The uncertainty means there's still a chance the satellite could come to life – maybe today, maybe next year – because Dr. Zee and his team suspect it remains trapped inside the rocket's now-inert upper stage, which is still circling Earth.

During launch, the satellite is designed to be held in place by its release mechanism, called the XPOD, also built by the Toronto team. Prior to release, the mechanism is held shut with a cord made of vectran, a nylon-like material. Now, in the extreme environment of space, exposure to radiation and steep temperature changes could weaken the cord, eventually allowing the satellite to break free of its metal cocoon, ready to communicate.

"If the cord snaps, our chances of being able to talk to the satellite are very high," said Dr. Zee.

But Dr. Zee is less optimistic that he and his colleagues will ever learn definitively why the satellite failed to emerge in the first place, in part because of a dearth of data from Kosmotras.

Initially, the company did not acknowledge the failure. Its website still states that all the satellites that it sent to space on a Dnepr rocket two months ago were "successfully inserted into their target orbits," including payloads from Japan, Spain, Italy and Saudi Arabia. But, in an e-mail to The Globe and Mail, Evgeny Solodovnikov, the company's marketing director said, "we now know that [Montreal] didn't separate from the launcher."

Mr. Solodovnikov said the signal to release the satellite was sent to the XPOD as planned. That may suggest the XPOD had a problem or that there was a broken connection somewhere inside the rocket.

Finding out exactly what happened could help avert a future failure. But Kosmotras either does not have or has chosen not to share any further details that might indicate whether the XPOD received the release signal. The Toronto team has rechecked its data for any signs of a problem with the XPOD system, which has worked without a hitch on 21 previous occasions.

"We're having a hard time proving it's our fault," he said. "It looks like everything was working."

The team's difficulty in assessing what happened adds a further layer of awkwardness over a launch that could well have been cancelled earlier this year because of Russia's involvement in the crisis in Ukraine.

Canada has successfully launched payloads with Kosmotras in the past. But the latest experience suggests that access to telemetry – data that show how all the systems of a spacecraft are performing during flight – will be a priority for the University of Toronto laboratory "even more explicitly than it already is," when it negotiates future contracts with launch providers, Dr. Zee said.

The 20-centimetre-tall satellite was to have been part of the BRITE project, a three-nation effort initiated by astronomers in Canada more than a decade ago to measure slight variations in the light coming from the brightest stars in the sky. The variations should provide clues to the stars' inner workings.

The project included six satellites, all built in Canada or using the same Canadian design. Austria launched two satellites last year, followed by one from Poland.
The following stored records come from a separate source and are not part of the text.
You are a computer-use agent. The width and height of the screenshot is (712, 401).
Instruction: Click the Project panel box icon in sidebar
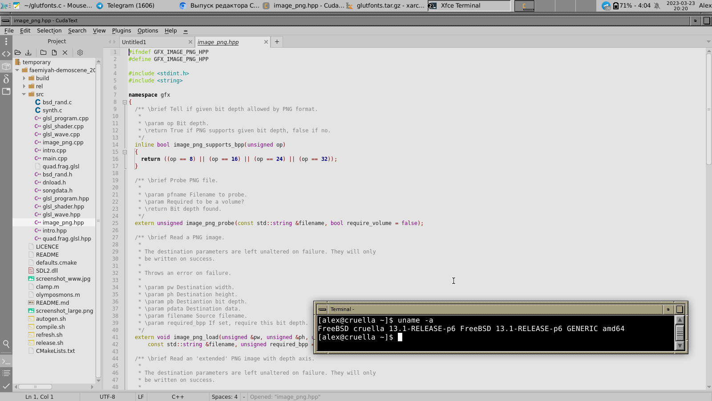tap(6, 66)
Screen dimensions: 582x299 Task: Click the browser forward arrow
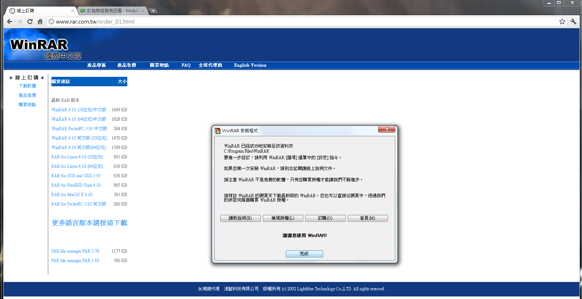point(20,22)
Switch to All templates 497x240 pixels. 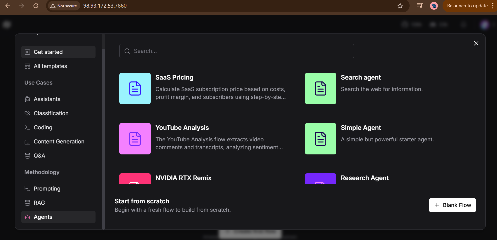[50, 66]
A second Polish satellite was successfully launched last week.

Canada's one remaining satellite, which is working well, brings the total in the constellation to five. By prior agreement, data gathered by all the satellites are shared equally among the three partner countries.

"Missing BRITE-Montreal is not great but we'll manage," said Anthony Moffat, an astronomer at the University of Montreal and the project's lead scientist in Canada. "And there is a chance it could become dislodged and become usable after all."

The loss clouds what has otherwise been a banner season at the lab, including the launch of a pair of satellites designed to demonstrate formation flying and another, built for Norway, to monitor signals from ships at sea. A small satellite that the lab has devised to unfurl a kind of drag sail to de-orbit space junk will be completed later this fall, though a launch has not yet been scheduled.